As part of the National Education Policy (1986), District Institutes for Education and Training (DIETs) were established in selected districts all over India in 1986, along with Kannur DIET in this region. Government Brennen College, founded in 1851, is one of the oldest educational institutions in the region. There is also a Kannur University center located here, which offers postgraduate courses.

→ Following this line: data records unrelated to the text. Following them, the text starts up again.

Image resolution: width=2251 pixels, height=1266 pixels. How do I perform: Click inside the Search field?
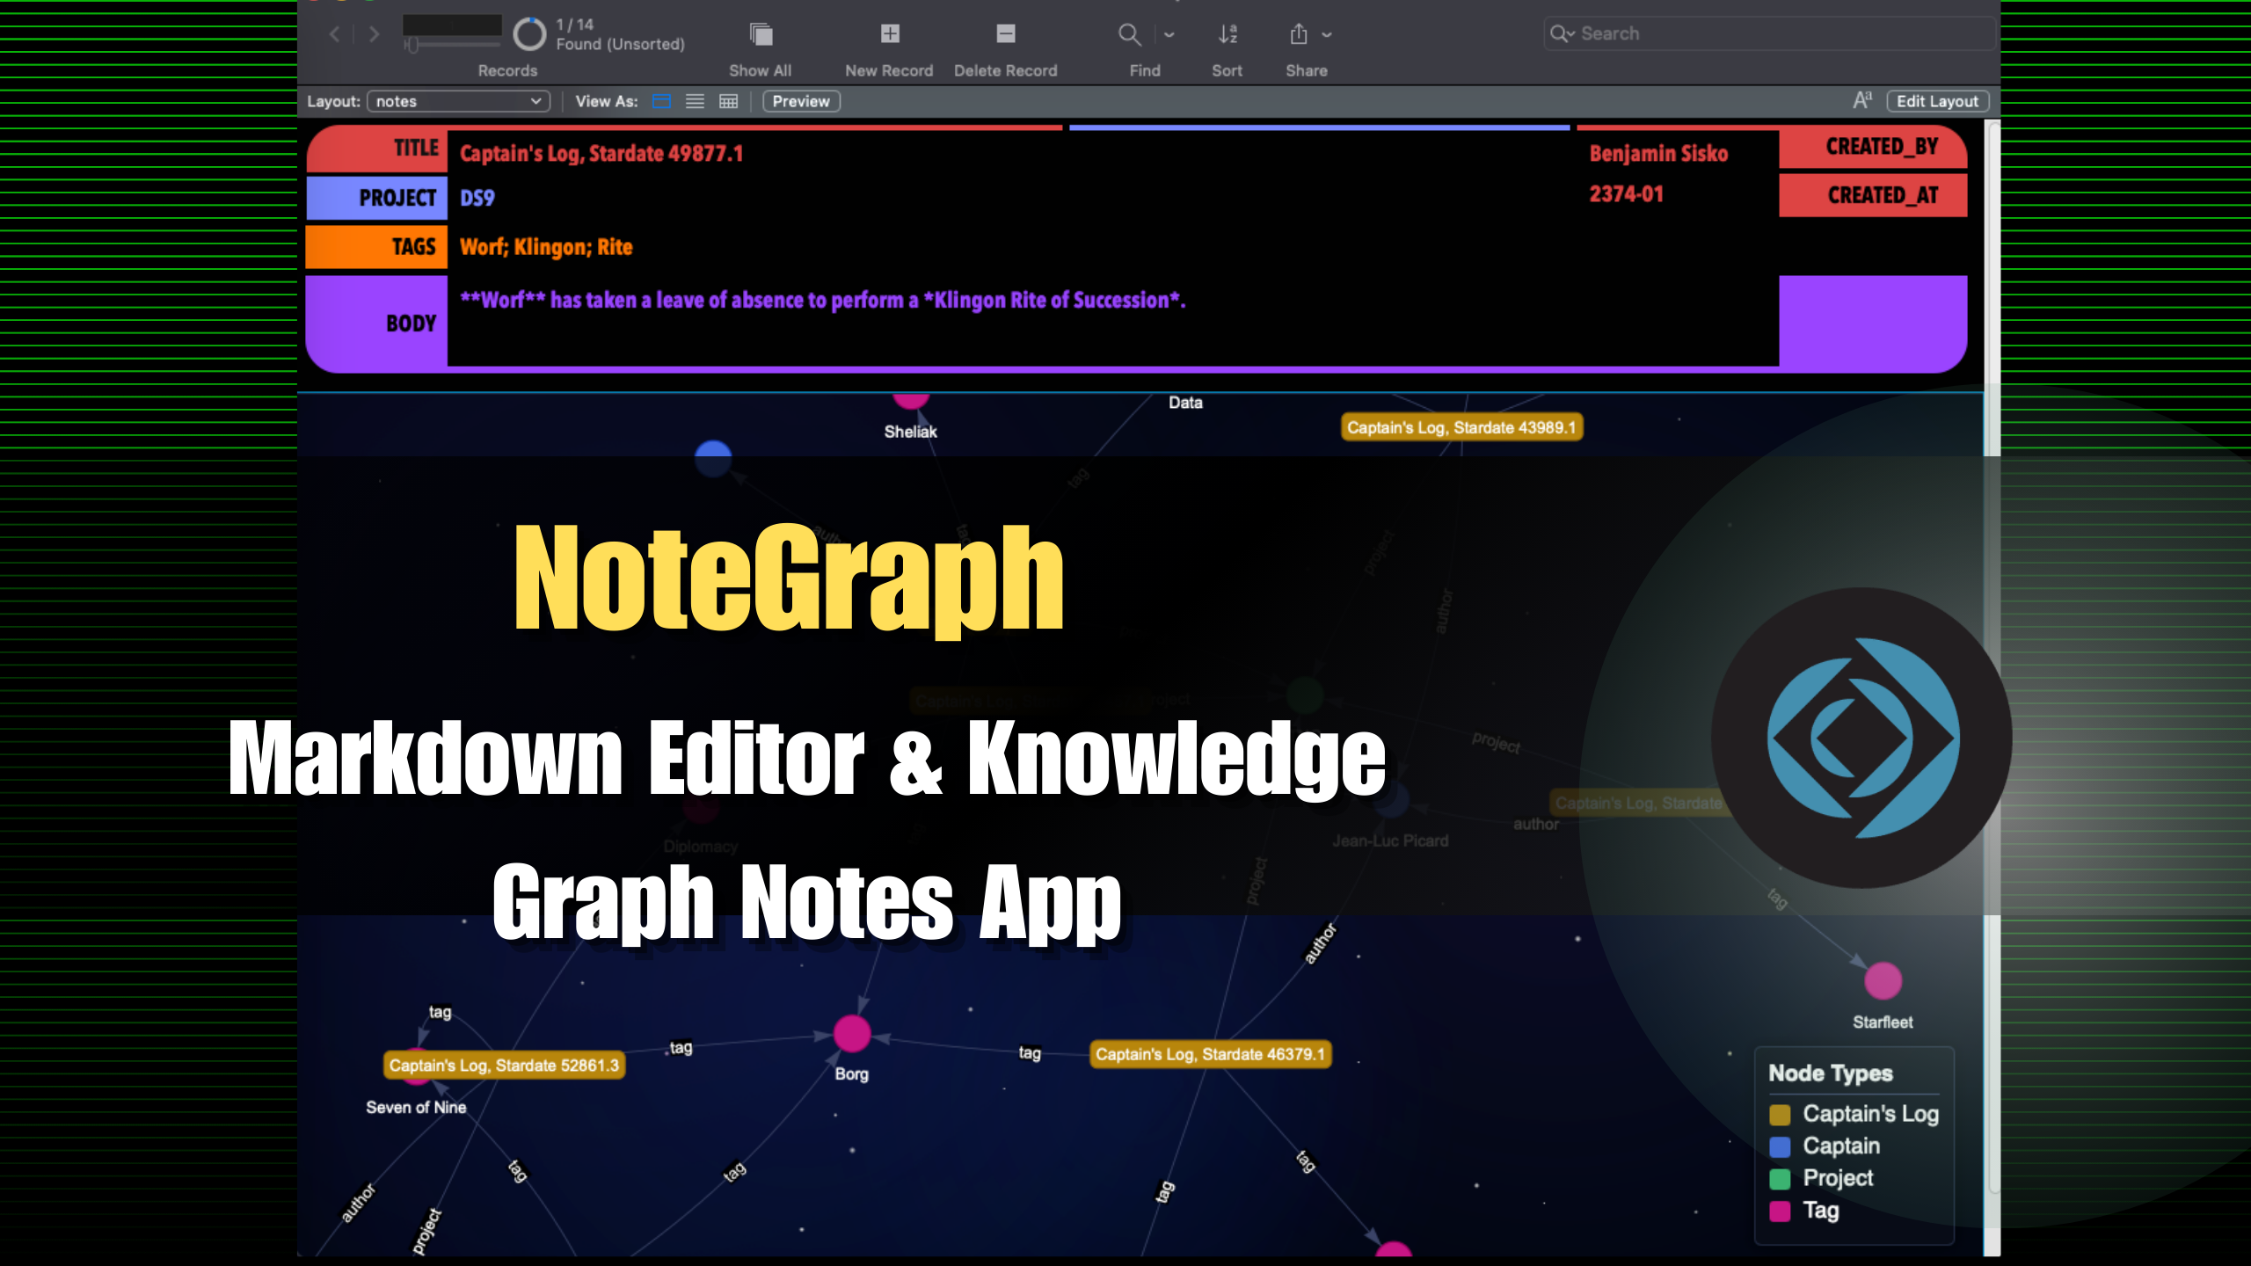pyautogui.click(x=1767, y=33)
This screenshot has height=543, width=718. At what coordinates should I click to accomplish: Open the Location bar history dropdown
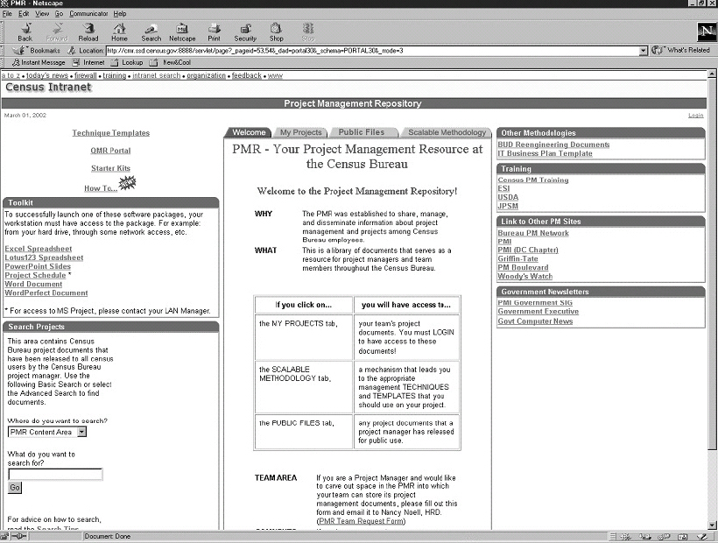coord(643,50)
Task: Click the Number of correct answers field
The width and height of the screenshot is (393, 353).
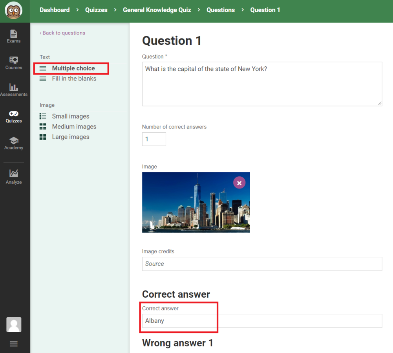Action: 154,139
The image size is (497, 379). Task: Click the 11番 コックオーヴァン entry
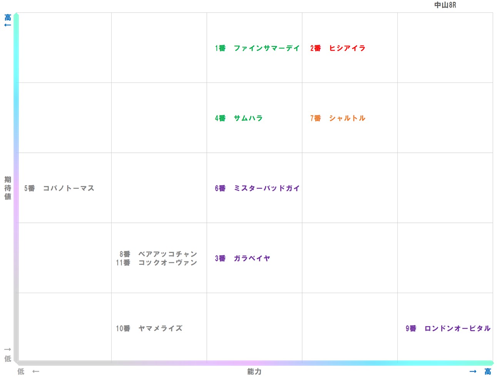(x=156, y=263)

Important Educational Institutions in and around Palayad are

- District Institute for Education and Training, Kannur
- Government Higher Secondary School
- Brennen College, Thalassery
- Kannur University, Palayad Campus, Thalassery
- Kendriya Vidyalaya

==University Campus==
University of Calicut maintained its English and Anthropology departments at Palayad for a long time. When the University of Calicut was bifurcated to form a new Kannur University, Palayad came under the jurisdidiction of Kannur University.

See Also Educational Institutions in Thalassery

==Transportation==
The national highway passes through Dharmadam town. Mangalore, Goa and Mumbai can be accessed on the northern side and Cochin and Thiruvananthapuram can be accessed on the southern side. The nearest railway stations are Dharmadam and Thalassery on Mangalore-Palakkad line.
Trains are available to almost all parts of India subject to advance booking over the internet. There are airports at Kannur, Mangalore and Calicut. All of them are international airports but direct flights are available only to Middle Eastern countries.